Aldus Eri toen ik in de auto op –blijkbaar- uiterst Japanse wijze mijn verbazing over iets uitte. Naar aanleiding van deze uitroep lijkt het me een geschikt moment de balans op te maken: in hoeverre zijn we, na drie weken in Wonderland, Japans geworden?
Uiteraard niet helemaal. Japan is en blijft namelijk Japan, en sommige dingen lijken wel uitgevonden om het buitenlanders onmogelijk te maken geheel aangepast te raken.
Neem bijvoorbeeld de beruchte miso-soep: een bijgerechtje dat bij werkelijk iedere Japanse maaltijd wordt geserveerd met een voedingswaarde gelijk aan een cup-a-soup maar zo ontzettend oceanig smaakt dat het bij mij nog iedere keer rillingen over mijn rug weet op te wekken. Zelfs Pim -toch een doorgewinterde viseter- kan zijn gezicht niet geheel in de plooi houden.
Iets anders waar ik me over blijf verbazen zijn de alomtegenwoordige stripfiguren. Denk aan Pim en de pinguïn waar ik eerder op deze blog over schreef: elk bedrijf, ongeacht de functie die het in het Japans dagelijks leven vervult, heeft een mascotte die de klant vanaf allerlei posters ten eerste vrolijk verwelkomt, vervolgens uitgebreid uit de doeken doet waarom het bedrijf voordelig is en je bij het verlaten van het pand vraagt alsjeblieft nog eens terug te komen. Denk dus aan een paarse loopvogel die uitlegt waarom een bepaalde hypotheek voordeliger is dan een andere. Het mooiste van dit alles is: de Japanse klant pikt het.
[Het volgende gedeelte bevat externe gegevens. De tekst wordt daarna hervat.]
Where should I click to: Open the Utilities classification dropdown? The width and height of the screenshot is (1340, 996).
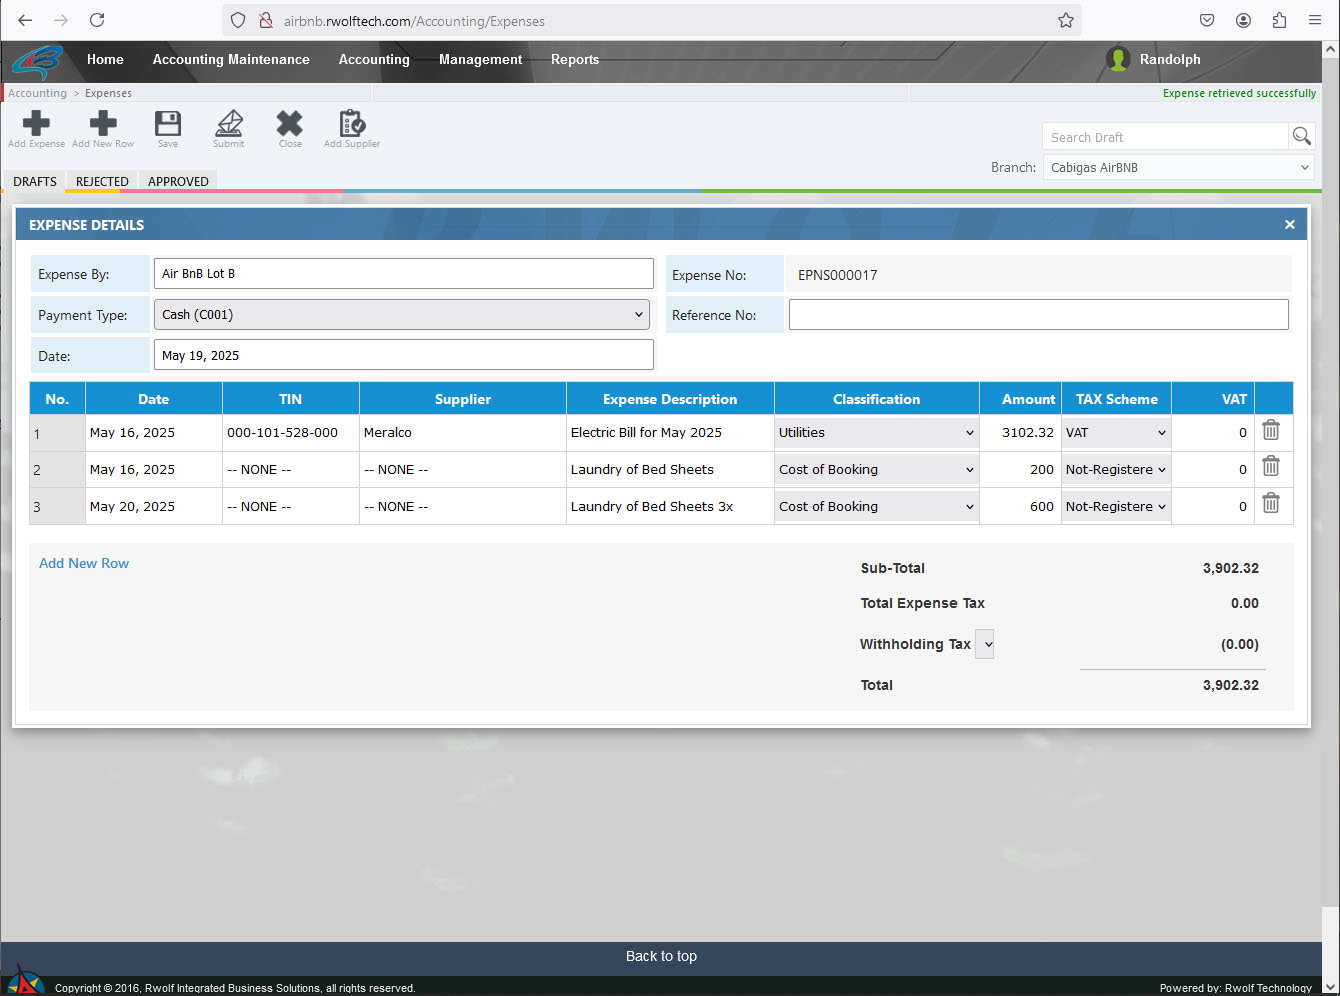(876, 433)
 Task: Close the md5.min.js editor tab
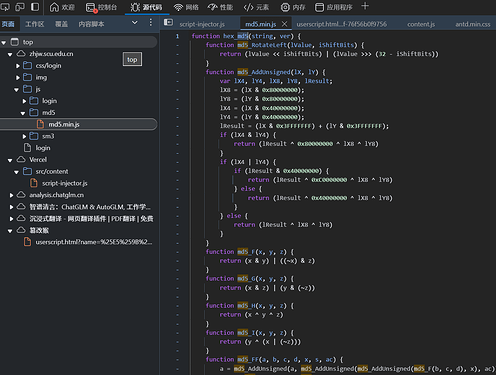pyautogui.click(x=284, y=24)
In het land waar Mickey Mouse iedereens beste vriend is, is dit ook niet gek: de stripfiguren zijn overal. Bij het ontbijt lachen Donald Duck en eerdergenoemde muis je vrolijk tegemoet vanaf de placemats, wordt je vanaf de kast aangestaard door Elmo, Doraemon en Kermit de Kikker en kijkt vanaf Tomoko’s keukenschort Pingu je enigszins dommig aan. Men groeit ermee op en zou, zo lijkt het althans, ook niet weten wat zonder te doen. Waarom een saaie autoverkoper als een dier in een maatpak je vanaf een papier ook de voordelen van de nieuwste Honda kan uitleggen?
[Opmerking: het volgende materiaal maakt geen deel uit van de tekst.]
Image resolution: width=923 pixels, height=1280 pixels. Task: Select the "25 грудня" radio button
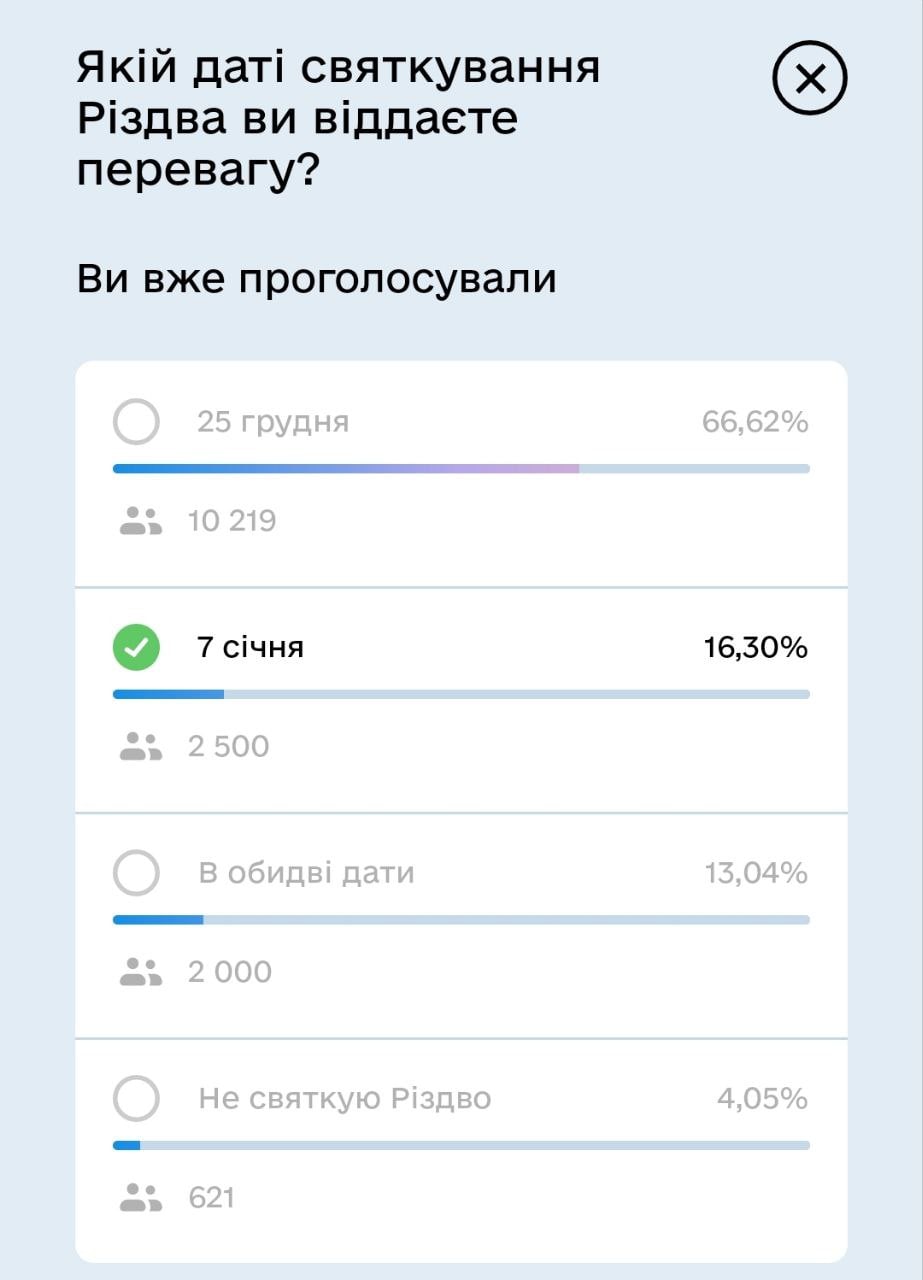(x=136, y=422)

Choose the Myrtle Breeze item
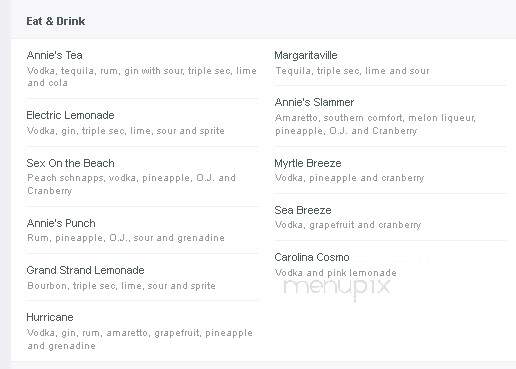[x=308, y=163]
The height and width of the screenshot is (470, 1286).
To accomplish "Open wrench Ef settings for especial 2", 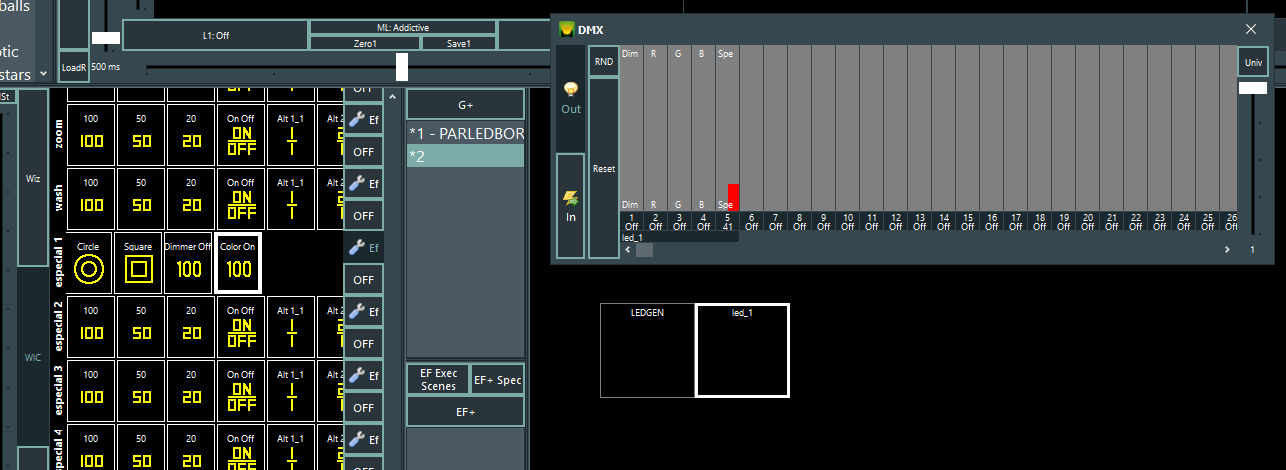I will [364, 311].
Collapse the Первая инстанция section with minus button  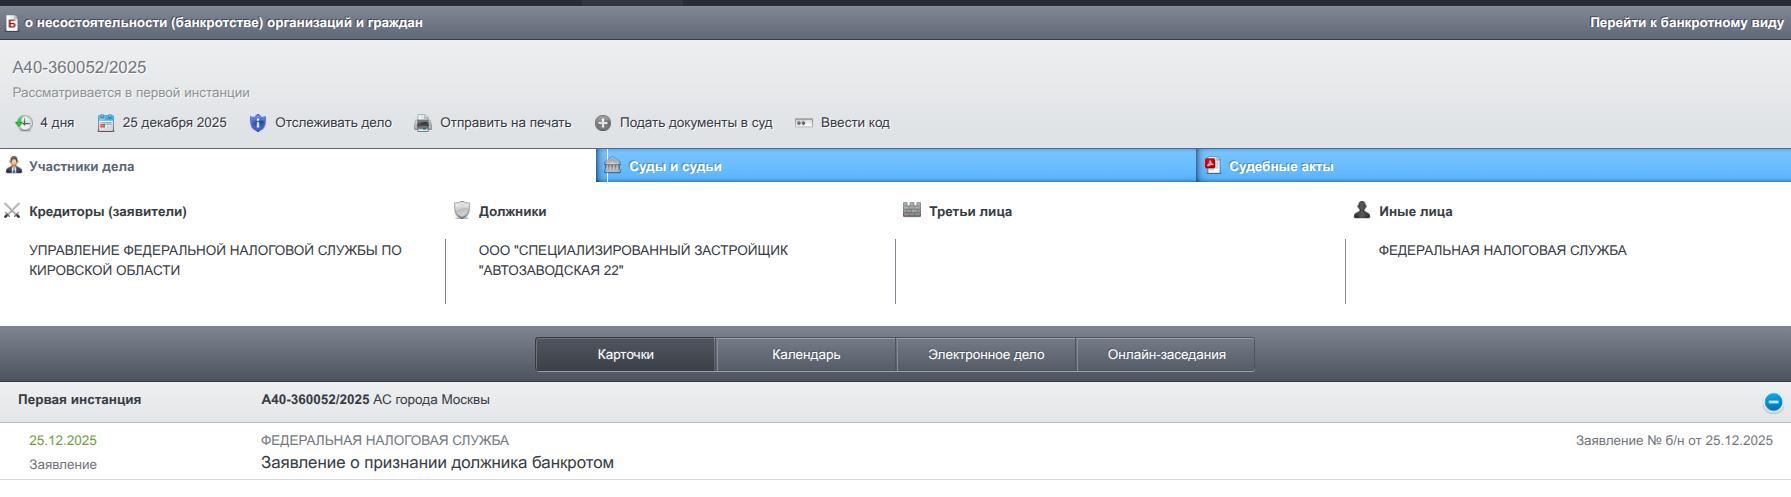[x=1772, y=402]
Maar over de rest zijn we dolenthousiast. De afgelopen week hebben we verschillende plekken in Japan bezocht, zowel oud als nieuw, die alleen maar waardering oproepen.
Vorige week zondag brachten we met Takuo en Tomoko een bezoek aan de traditionele top drie van bij buitenlandse bezoekers meest populaire toeristische locaties: het Pokémon Center, de Tsukiji vismarkt en Tokyo Tower. Al kon je in het Pokémon Center je achterwerk niet keren en was de vismarkt al dicht –vader en moeder bleken hiervan reeds op de hoogte, het doel was het voorbereiden van het latere bezoek als Cees-san ook gearriveerd zou zijn- het uitzicht vanaf Tokyo Tower was magistraal. De duisternis begon reeds in te vallen toen we de heuvel richting de rood-witte Eiffeltoren beklommen, en eenmaal op het observatorium aangekomen leken we honderd jaar in de toekomst verzeild te zijn: zo ver het oog reikte silhouetten van flatgebouwen, omlijst door lichtjes.
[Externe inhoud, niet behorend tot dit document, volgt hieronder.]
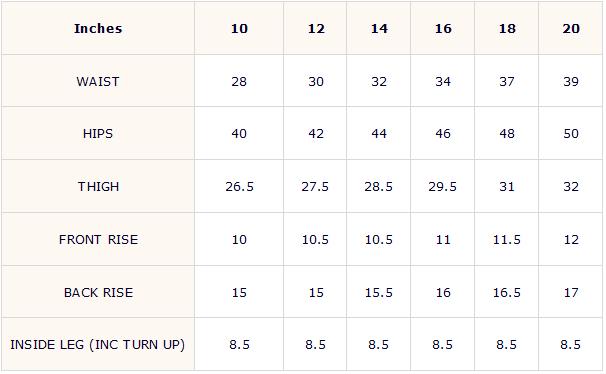Viewport: 606px width, 374px height.
Task: Click size 12 column header
Action: click(316, 29)
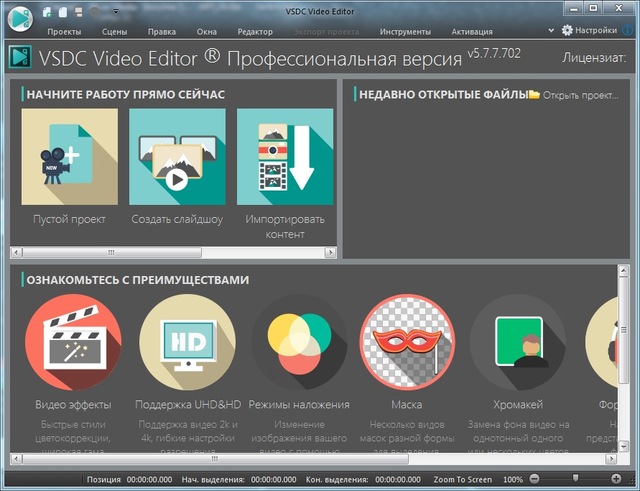
Task: Switch to the Редактор tab
Action: pos(255,32)
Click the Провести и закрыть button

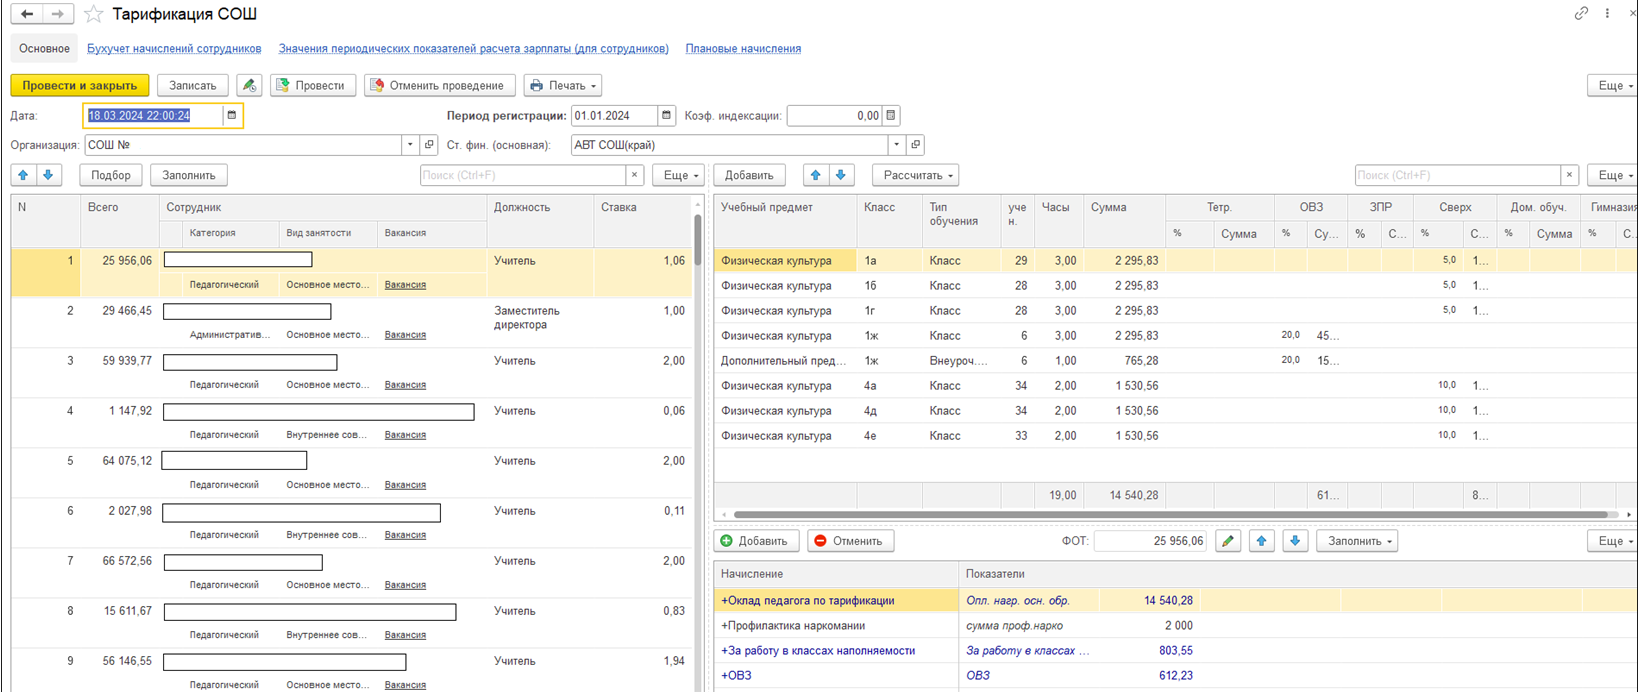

Eenmaal met beide voeten weer op de grond vervolgden we onze reis richting het –hier in ieder geval- bekende restaurant Gon Pachi in de wijk Nishi-Azabu wat niet alleen als inspiratie diende voor de setting van de film Kill Bill I, maar ook het decor was van een ontmoeting tussen de toenmalige premier van Japan Koizumi en ex-president van de Verenigde Staten Bush. Deze prettige feitjes werden ons toevertrouwd door de broer van Takuo, Naotaka, die ons samen met zijn vrouw Miwa trakteerde op een uitgebreid diner.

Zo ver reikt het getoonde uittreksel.